People Can Fly, polskie studio gier, założone niegdyś przez Adriana Chmielarza to jedno z tych, które mają niezwykle burzliwą historię. Teraz ta historia ma swój epizod także w Nowym Jorku.
Po sporym sukcesie Painkillera People Can Fly zostało przejęte przez twórców nieszczęsnego Fortnite – Epic Games. Ta współpraca nie trwała jednak długo, bo po jakimś czasie studio uniezależniło się, ale już bez swojego głównego sternika i założyciela, Adriana Chmielarza, który stworzył kolejną firmę – The Astronauts.

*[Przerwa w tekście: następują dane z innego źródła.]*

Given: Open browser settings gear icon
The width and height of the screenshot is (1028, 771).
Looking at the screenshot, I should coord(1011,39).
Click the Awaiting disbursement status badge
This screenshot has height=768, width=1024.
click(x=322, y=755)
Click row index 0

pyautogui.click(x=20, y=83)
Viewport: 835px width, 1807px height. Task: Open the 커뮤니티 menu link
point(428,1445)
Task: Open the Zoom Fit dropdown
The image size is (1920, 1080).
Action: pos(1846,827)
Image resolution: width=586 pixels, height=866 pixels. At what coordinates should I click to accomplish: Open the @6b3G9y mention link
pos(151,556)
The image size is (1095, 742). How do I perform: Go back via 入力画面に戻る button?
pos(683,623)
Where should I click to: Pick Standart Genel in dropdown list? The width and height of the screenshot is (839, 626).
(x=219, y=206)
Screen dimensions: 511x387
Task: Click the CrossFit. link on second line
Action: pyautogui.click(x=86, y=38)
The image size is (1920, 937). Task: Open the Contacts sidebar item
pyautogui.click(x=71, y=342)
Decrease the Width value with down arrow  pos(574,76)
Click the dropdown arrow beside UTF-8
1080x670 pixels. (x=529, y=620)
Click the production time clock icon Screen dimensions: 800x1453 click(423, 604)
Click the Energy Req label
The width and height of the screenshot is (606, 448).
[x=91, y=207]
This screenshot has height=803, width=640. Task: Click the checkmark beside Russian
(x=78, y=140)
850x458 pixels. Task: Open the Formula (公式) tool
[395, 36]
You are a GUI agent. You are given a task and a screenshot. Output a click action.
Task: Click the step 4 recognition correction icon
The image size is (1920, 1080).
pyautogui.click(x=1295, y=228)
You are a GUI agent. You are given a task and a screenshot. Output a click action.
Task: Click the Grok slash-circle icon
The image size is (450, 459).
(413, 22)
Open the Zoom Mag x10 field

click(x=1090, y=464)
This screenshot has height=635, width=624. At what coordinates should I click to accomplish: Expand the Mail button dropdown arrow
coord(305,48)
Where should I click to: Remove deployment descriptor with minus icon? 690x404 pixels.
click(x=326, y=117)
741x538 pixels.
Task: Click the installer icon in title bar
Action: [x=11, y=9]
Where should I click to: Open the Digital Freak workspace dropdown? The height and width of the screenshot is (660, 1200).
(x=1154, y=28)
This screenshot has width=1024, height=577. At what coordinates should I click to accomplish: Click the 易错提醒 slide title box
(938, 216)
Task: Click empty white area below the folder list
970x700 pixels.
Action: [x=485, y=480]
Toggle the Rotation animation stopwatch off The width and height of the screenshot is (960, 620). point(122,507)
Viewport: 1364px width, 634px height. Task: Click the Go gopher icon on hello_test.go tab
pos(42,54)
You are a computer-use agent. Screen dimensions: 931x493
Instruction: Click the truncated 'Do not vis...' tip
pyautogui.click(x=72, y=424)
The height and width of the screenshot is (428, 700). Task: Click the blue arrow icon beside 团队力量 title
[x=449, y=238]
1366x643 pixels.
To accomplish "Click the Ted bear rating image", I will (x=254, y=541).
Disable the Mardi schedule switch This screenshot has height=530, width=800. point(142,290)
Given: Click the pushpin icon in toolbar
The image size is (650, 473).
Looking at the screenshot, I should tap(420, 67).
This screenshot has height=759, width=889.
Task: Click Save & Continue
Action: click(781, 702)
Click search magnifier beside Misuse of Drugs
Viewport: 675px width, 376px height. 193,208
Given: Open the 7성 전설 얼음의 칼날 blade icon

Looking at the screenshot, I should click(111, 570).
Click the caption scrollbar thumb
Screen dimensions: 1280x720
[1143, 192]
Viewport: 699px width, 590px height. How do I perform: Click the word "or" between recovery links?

Tymczasem People Can Fly rozwija się swoim tempem, pracując między innymi nad przeniesieniem Bulletstorm na Nintendo Switch. Po drodze jego pracownicy brali także udział w pracach nad Gears of War: Judgment. Wszystko to doprowadziło do otwarcia kolejnego, czwartego już oddziału firmy – tym razem w Nowym Jorku. Łącznie w PCF pracuje ponad 200 osób, a poza Polską i Stanami możemy znaleźć ich filie w Wielkiej Brytanii.
Nowe, amerykańskie studio prowadzone przez Davida Grijnsa (który pracował między innymi przy Just Cause 3) zatrudnia 30 developerów. Wcześniej zdobywali oni doświadczenie między innymi w Blizzardzie, Ninja Theory oraz Eidos Montreal. Teraz całe studio pracuje nad nową grą, wspólnie ze Square Enix, a także przygotowuje się do nadchodzących targów E3 2019.